Research on detecting events in DWDS has been dominated by leakage detection methods, most commonly looking for unusual patterns in acoustic or pressure sensor data (El-Zahab & Zayed 2019). Detection of water quality events within DWDS has not attracted as much attention, but research has been done to detect intentional contamination of DWDS by the US Environmental Protection Agency (EPA), who produced an open-source event detection software package called CANARY, which consists of various different statistical algorithms to detect outlier values based on rolling window statistics, from which an event probability is calculated for each window using a Binomial Event Discriminator (BED) (McKenna *et al.* 2007). The use of rolling windows is a common way to account for the temporal context in time series. CANARY has been applied to DWDS data in the UK, where it has shown promise in detecting multi-parameter events (Mounce *et al.* 2012). The difficulty of linking detected events to confirmed real-world actions is highlighted by this research, where only 28% of detected events could be linked either to customer contacts or hydraulic disturbances. Labelled data in DWDS are uncommon and the process of linking data to information from network operations or customer interactions is time-consuming. Additionally, deciding what constitutes a water quality event is not clear cut, meaning any labels cannot be considered ground truth. Crowd-sourced labels are commonly used in machine learning and research has been done to understand how to deal with inevitable human error (Ustalov *et al.* 2021) with strategies that include multiple labellers per example. However, the labels used are generally definitive, such as whether a picture contains a cat or a dog, and little research has been done to understand how labels can be combined in cases where the question posed is highly subjective.

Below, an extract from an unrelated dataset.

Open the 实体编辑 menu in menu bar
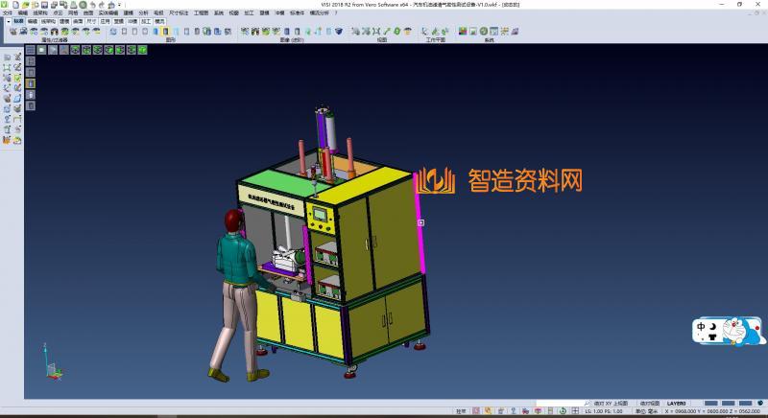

When developing methods for analysing events in turbidity time series, it is important to first understand the nature of turbidity data and the desired events to detect and study. This is not a trivial challenge. Depending on turbidity *event* definition, these may occur frequently or as unique incidents and are linked to network and sensor installation location. In the UK, legislation dictates that the water at customers taps should not exceed 4 NTU (nephelometric turbidity unit), nor 1 NTU exiting treatment works (DWI 2018). Therefore, network turbidity sensors recording values more than 1 NTU are evidence of in-transit deterioration, and this may represent actionable information. In reality, turbidity levels leaving treatment works are generally much lower than 1 NTU, with less than 0.01% of regulatory turbidity samples exiting treatment works exceeding 1 NTU in 2021 (DWI 2022). Therefore, even turbidity events occurring below 1 NTU may relate to variations in discolouration risk and also be worthy of identification and study. Yet analysis of DWDS turbidity time series data has tended to focus on reacting to larger events, meaning the information at lower turbidity levels has remained unused. Computing and modern analysis techniques, however, offer the potential to rapidly analyse lower-level turbidity data but require specific instructions that are currently not well understood.

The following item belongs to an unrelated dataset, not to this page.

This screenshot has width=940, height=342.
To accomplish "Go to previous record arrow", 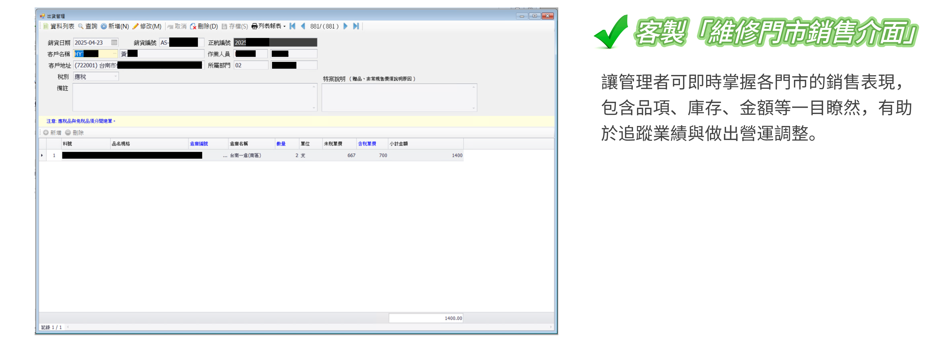I will (303, 26).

The aim of this research was to explore and to improve understanding of what constitutes an event worthy of further consideration in turbidity time series data and then to develop and assess automated computing algorithms that can rapidly review and identify such events, mimicking human judgements and intuitive extrapolation to inform both reactive and proactive utility responses.

## METHOD

### Methodology

The difficulty and subjectivity of linking turbidity data with real-world evidence of water quality deterioration led to a crowd-sourcing approach being taken that involved a time series labelling exercise, with domain experts being tasked to label what they considered to be events of interest within turbidity time series examples. This approach takes advantage of human brain power, which computer algorithms can only approximate when given specific instructions. To overcome the problem of bias and subjectivity, the same time series examples were shown to different groups at different meetings, with each of the resulting Boolean labelled time series combined and averaged. This averaging of results for each turbidity datapoint returned an associated ‘label average’ score, between 0 and 1. This value could then be used as a benchmark to evaluate the suitability of algorithmic approaches such as flat-line detection and the calculation of event score time series of similar form to the averaged labels. The labelled data would also inform whether a single approach can handle different event types or whether a combination of approaches is more suitable.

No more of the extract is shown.